Data provided Start Marker

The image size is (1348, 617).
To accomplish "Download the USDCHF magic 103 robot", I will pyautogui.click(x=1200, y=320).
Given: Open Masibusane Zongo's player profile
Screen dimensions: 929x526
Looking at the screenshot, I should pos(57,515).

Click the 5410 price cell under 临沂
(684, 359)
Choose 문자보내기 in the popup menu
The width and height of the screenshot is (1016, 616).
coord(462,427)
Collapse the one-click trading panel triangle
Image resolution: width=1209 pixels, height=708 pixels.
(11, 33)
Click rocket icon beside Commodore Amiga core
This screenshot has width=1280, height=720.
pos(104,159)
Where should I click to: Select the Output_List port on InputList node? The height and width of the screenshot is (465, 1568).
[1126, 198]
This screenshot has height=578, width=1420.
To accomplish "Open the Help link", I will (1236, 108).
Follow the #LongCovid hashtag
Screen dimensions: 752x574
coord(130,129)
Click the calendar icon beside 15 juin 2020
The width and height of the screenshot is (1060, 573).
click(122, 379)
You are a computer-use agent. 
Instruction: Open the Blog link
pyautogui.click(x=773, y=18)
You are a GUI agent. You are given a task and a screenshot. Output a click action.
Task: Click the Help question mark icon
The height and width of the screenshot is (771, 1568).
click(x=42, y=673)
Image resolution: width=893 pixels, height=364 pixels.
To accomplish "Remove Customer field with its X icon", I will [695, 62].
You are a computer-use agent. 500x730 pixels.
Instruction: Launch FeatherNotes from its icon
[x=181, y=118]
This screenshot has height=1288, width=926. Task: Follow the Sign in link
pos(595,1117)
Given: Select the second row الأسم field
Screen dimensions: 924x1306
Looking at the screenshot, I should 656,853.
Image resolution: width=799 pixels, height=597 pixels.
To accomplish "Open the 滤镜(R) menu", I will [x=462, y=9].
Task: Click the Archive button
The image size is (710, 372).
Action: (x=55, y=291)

Data provided End Marker

## Directions for this task
The full set of records above is to be printed again verbatim.

## Exercise response
The image size is (1348, 617).
To accomplish "Download the USDCHF magic 103 robot", I will pyautogui.click(x=1200, y=320).
Given: Open Masibusane Zongo's player profile
Screen dimensions: 929x526
Looking at the screenshot, I should pos(57,515).

Click the 5410 price cell under 临沂
(684, 359)
Choose 문자보내기 in the popup menu
The width and height of the screenshot is (1016, 616).
coord(462,427)
Collapse the one-click trading panel triangle
Image resolution: width=1209 pixels, height=708 pixels.
(11, 33)
Click rocket icon beside Commodore Amiga core
This screenshot has width=1280, height=720.
pos(104,159)
Where should I click to: Select the Output_List port on InputList node? The height and width of the screenshot is (465, 1568).
[1126, 198]
This screenshot has height=578, width=1420.
To accomplish "Open the Help link", I will (1236, 108).
Follow the #LongCovid hashtag
Screen dimensions: 752x574
coord(130,129)
Click the calendar icon beside 15 juin 2020
The width and height of the screenshot is (1060, 573).
click(122, 379)
You are a computer-use agent. 
Instruction: Open the Blog link
pyautogui.click(x=773, y=18)
You are a GUI agent. You are given a task and a screenshot. Output a click action.
Task: Click the Help question mark icon
The height and width of the screenshot is (771, 1568).
click(x=42, y=673)
Image resolution: width=893 pixels, height=364 pixels.
To accomplish "Remove Customer field with its X icon", I will [695, 62].
You are a computer-use agent. 500x730 pixels.
Instruction: Launch FeatherNotes from its icon
[x=181, y=118]
This screenshot has height=1288, width=926. Task: Follow the Sign in link
pos(595,1117)
Given: Select the second row الأسم field
Screen dimensions: 924x1306
Looking at the screenshot, I should 656,853.
Image resolution: width=799 pixels, height=597 pixels.
To accomplish "Open the 滤镜(R) menu", I will [x=462, y=9].
Task: Click the Archive button
The image size is (710, 372).
Action: (x=55, y=291)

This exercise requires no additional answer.